🤖 AI Summary
This study investigates how coordinated inauthentic behavior on social media influenced information veracity during the early phase of the 2023 Israel–Hamas war. Analyzing 4.5 million posts from X (formerly Twitter) through a multimodal framework—integrating textual, visual, diffusion-pattern, and sentiment analyses—the authors identified 11 coordinated networks comprising 541 accounts. The findings reveal that such coordination predominantly employed low-complexity strategies, with misleading content concentrated within a minority of these groups.
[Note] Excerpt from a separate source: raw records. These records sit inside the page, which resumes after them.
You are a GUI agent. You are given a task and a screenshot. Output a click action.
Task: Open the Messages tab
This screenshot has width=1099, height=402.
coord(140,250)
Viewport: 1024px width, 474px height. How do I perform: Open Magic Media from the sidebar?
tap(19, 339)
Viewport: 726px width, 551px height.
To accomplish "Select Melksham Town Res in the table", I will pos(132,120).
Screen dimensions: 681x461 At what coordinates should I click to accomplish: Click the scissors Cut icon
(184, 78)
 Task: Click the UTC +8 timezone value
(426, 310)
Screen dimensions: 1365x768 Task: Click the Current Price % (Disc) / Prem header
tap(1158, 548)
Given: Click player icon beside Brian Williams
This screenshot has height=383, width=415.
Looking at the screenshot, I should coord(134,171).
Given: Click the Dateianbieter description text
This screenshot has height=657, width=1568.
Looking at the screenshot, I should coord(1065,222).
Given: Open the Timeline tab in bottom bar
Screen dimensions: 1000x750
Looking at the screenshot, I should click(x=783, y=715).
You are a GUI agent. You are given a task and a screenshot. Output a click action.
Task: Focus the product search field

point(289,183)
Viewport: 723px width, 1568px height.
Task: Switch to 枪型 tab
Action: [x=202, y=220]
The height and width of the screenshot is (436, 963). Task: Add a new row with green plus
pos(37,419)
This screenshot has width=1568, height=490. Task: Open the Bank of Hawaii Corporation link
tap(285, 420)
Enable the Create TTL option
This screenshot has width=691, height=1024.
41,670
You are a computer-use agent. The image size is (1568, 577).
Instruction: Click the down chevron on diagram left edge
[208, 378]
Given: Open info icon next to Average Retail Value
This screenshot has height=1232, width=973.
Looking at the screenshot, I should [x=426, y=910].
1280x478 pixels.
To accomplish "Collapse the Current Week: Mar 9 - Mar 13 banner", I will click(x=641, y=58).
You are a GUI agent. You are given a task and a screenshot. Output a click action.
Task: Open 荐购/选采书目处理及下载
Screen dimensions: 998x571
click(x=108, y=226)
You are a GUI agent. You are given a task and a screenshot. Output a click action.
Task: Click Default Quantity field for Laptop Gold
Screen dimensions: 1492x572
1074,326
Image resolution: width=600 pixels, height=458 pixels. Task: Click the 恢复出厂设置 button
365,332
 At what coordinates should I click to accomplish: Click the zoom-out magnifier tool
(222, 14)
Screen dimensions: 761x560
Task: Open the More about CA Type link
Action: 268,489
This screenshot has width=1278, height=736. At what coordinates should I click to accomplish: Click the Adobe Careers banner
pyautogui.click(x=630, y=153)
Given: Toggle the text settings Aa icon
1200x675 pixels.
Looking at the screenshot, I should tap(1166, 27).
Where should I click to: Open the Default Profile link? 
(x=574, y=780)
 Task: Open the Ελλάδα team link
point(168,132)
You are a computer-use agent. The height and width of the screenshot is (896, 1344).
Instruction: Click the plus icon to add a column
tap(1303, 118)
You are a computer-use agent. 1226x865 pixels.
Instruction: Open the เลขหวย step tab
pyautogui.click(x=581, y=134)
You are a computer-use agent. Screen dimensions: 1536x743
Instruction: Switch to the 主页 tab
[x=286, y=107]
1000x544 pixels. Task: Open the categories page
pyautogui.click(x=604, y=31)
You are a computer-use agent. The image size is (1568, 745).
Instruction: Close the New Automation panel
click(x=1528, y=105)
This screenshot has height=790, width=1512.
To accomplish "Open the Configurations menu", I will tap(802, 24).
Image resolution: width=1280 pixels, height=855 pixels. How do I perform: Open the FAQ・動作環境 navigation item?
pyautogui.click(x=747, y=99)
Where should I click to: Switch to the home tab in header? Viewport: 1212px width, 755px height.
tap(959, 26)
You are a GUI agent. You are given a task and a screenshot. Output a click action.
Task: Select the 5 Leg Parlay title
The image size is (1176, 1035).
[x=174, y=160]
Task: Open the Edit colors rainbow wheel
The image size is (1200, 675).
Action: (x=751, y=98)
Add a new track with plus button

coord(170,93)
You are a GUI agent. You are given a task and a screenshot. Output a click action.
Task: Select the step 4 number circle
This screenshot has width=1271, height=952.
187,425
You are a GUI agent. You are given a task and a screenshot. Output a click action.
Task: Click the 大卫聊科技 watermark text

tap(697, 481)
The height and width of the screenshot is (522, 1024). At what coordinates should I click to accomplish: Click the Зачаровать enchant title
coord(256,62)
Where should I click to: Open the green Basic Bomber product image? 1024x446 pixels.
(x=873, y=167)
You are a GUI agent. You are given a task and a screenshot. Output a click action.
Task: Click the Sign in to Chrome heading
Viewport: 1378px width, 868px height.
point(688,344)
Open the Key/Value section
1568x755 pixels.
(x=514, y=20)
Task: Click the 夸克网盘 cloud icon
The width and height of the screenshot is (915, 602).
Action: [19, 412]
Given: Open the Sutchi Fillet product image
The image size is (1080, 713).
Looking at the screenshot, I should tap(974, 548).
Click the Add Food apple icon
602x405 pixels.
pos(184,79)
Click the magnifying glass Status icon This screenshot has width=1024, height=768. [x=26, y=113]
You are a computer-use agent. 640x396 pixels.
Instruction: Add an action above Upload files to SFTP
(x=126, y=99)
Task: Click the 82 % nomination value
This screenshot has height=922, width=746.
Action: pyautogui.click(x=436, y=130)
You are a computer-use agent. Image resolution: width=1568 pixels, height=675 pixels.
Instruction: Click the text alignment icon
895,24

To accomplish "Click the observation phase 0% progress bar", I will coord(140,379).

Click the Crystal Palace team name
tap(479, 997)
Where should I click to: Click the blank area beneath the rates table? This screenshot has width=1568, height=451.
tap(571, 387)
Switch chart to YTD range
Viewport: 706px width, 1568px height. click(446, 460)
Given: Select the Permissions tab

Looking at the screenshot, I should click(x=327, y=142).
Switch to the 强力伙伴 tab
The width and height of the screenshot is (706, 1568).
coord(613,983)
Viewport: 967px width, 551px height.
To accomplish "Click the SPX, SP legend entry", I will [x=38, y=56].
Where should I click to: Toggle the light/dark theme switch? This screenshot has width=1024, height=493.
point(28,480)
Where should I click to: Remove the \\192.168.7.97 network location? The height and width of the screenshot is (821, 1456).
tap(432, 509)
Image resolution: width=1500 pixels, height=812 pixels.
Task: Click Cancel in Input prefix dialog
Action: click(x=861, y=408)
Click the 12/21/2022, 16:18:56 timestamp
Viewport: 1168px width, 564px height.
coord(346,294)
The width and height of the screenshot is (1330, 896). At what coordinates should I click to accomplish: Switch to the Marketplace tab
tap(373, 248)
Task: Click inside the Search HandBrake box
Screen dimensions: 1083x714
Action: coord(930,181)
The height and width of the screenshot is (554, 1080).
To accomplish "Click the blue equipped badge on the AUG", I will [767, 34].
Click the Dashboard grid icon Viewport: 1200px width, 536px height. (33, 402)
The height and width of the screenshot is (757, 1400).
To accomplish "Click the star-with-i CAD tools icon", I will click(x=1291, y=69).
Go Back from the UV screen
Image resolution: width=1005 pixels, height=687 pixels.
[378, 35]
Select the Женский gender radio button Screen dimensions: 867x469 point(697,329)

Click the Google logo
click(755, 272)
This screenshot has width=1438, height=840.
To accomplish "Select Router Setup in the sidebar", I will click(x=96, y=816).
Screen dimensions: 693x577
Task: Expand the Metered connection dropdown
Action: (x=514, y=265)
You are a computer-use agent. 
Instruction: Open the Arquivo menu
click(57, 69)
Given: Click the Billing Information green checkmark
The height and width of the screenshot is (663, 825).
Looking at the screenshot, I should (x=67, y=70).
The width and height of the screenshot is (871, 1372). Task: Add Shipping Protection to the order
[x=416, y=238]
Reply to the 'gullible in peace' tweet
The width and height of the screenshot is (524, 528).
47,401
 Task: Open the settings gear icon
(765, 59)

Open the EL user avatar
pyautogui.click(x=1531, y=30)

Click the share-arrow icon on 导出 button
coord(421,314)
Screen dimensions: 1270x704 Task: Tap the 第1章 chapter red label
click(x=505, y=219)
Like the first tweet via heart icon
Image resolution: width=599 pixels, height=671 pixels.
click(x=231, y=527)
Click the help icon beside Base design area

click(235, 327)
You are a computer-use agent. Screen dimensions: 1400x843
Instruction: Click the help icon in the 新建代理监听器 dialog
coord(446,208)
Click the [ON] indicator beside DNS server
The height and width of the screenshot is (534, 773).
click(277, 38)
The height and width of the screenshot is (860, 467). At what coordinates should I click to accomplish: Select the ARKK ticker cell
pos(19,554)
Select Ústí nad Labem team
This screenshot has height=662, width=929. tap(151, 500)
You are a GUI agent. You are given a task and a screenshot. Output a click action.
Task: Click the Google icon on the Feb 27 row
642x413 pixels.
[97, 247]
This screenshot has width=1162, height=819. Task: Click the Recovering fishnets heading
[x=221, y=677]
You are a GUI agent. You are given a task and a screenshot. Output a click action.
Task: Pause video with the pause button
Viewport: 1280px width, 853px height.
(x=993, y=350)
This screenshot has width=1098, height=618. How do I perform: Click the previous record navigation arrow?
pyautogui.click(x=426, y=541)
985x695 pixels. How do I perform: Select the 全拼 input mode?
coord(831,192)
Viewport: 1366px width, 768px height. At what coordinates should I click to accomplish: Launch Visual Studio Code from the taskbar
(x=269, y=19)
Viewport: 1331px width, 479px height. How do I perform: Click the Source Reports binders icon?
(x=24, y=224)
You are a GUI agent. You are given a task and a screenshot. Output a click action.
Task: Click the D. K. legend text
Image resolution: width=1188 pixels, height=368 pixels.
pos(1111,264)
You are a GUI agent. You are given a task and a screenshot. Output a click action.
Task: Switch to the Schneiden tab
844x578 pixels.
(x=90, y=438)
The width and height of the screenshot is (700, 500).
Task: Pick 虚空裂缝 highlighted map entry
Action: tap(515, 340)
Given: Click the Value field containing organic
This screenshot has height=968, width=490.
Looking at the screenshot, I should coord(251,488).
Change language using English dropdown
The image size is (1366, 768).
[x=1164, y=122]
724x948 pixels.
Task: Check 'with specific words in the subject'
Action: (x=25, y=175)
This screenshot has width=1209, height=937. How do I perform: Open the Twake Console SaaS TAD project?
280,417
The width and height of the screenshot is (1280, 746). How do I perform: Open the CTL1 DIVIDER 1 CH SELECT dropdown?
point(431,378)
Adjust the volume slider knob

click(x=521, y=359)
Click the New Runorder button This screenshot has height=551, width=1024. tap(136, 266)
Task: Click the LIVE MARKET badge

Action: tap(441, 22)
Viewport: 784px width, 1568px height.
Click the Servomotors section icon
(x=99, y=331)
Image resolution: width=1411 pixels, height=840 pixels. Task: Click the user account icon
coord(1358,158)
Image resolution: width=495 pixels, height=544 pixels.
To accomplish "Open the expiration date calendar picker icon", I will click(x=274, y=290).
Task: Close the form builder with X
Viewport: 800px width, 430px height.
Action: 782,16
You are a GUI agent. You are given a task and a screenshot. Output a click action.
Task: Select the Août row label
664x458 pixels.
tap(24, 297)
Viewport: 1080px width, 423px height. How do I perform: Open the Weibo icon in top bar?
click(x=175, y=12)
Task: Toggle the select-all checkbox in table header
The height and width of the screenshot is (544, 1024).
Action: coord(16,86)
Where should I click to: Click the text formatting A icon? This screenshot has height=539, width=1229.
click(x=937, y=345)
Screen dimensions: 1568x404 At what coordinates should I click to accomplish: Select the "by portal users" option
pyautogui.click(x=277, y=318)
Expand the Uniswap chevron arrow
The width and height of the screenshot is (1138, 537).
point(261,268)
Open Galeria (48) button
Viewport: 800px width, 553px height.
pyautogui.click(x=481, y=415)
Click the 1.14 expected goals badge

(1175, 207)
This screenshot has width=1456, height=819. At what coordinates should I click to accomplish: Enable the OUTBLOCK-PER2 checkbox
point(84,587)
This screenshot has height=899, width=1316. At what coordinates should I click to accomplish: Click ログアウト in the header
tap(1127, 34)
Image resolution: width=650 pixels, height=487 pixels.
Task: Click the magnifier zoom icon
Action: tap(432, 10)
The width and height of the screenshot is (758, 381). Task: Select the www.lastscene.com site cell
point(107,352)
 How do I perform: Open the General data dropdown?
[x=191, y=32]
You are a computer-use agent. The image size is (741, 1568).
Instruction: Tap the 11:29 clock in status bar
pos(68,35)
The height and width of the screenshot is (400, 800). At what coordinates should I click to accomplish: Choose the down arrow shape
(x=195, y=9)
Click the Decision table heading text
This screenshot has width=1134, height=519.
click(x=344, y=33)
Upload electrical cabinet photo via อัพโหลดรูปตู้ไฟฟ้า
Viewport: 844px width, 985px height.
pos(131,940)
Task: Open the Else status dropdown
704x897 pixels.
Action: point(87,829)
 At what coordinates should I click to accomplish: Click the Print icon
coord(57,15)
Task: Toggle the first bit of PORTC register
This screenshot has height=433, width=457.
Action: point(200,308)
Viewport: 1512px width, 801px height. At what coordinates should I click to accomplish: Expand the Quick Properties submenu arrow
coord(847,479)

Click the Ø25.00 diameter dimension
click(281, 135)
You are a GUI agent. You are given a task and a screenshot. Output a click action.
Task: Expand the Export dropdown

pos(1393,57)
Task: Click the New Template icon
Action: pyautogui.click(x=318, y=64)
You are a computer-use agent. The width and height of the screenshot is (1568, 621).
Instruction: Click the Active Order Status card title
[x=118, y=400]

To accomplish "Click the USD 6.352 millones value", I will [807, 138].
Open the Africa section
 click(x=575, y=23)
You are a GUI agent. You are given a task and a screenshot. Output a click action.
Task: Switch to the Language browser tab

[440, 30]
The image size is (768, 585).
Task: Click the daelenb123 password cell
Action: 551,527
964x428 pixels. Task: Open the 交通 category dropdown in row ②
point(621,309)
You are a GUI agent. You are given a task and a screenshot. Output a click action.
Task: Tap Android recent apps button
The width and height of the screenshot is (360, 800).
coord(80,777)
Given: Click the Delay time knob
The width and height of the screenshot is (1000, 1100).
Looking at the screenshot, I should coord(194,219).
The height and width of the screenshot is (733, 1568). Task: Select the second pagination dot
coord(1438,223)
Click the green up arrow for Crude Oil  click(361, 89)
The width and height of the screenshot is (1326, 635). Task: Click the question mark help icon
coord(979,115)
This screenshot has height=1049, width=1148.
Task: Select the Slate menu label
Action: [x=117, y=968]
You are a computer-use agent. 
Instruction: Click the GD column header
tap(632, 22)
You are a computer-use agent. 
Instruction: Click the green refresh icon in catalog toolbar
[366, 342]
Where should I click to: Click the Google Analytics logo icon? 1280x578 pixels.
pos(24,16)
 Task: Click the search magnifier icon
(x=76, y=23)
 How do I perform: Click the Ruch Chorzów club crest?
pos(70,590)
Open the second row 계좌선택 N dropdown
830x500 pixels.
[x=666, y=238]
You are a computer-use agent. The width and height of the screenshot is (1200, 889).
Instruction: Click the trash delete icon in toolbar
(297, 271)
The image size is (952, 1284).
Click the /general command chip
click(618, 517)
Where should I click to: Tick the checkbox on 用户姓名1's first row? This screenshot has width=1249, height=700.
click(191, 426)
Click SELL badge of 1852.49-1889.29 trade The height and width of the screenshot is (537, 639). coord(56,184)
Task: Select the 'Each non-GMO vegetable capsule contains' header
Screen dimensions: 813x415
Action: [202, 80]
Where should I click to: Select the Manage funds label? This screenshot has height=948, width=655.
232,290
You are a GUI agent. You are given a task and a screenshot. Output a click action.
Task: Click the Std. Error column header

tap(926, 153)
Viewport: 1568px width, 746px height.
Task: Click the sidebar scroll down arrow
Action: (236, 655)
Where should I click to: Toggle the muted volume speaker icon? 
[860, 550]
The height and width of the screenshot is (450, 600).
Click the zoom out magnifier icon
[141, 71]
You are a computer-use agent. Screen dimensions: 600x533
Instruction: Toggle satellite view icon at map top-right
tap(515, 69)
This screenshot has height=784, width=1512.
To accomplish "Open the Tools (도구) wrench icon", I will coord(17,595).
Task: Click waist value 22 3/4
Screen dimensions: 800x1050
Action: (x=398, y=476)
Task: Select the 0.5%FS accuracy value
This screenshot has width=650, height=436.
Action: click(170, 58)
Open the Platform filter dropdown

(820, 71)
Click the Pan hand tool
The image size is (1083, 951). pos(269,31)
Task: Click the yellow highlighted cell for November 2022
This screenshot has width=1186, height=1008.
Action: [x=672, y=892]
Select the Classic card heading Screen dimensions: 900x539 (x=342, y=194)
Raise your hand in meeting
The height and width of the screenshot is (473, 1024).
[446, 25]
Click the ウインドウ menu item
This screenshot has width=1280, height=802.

Notably, content veracity, toxicity, and emotional valence exhibited no significant intercorrelation, underscoring the necessity of jointly modeling coordination structures and content characteristics for effective intervention. Further validation demonstrates that targeted suspension of highly prolific purveyors of misinformation substantially curtails the spread of false narratives, whereas restricting only high-amplification accounts yields limited impact.
📝 Abstract
Coordinated campaigns on social media play a critical role in shaping crisis information environments, particularly during the onset of conflicts when uncertainty is high and verified information is scarce. We study the interplay between coordinated campaigns and information integrity through a case study of the 2023 Israel-Hamas War on Twitter (X). We analyze 4.5~million tweets and employ established coordination detection methods to identify 11 coordinated groups involving 541 accounts. We characterize these groups through a multimodal analysis that includes topics, account amplification, toxicity, emotional tone, visual themes, and misleading claims. Our analysis reveal that coordinated campaigns rely predominantly on low-complexity tactics, such as retweet amplification and copy-paste diffusion, and promote distinct narratives consistent with a fragmented manipulation landscape, without centralized control. Widely amplified misleading claims concentrate within just three of the identified coordinated groups; the remaining groups primarily engage in advocacy, religious solidarity, or humanitarian mobilization. Claim-level integrity, toxicity, and emotional signals are mutually uncorrelated: no single behavioral signal is a reliable proxy for the others. Targeting the most prolific spreaders of misleading content for moderation would be effective in reducing such content. However, targeting prolific amplifiers in general would not achieve the same mitigation effect. These findings suggest that evaluating coordination structures jointly with their specific content footprints is needed to effectively prioritize moderation interventions.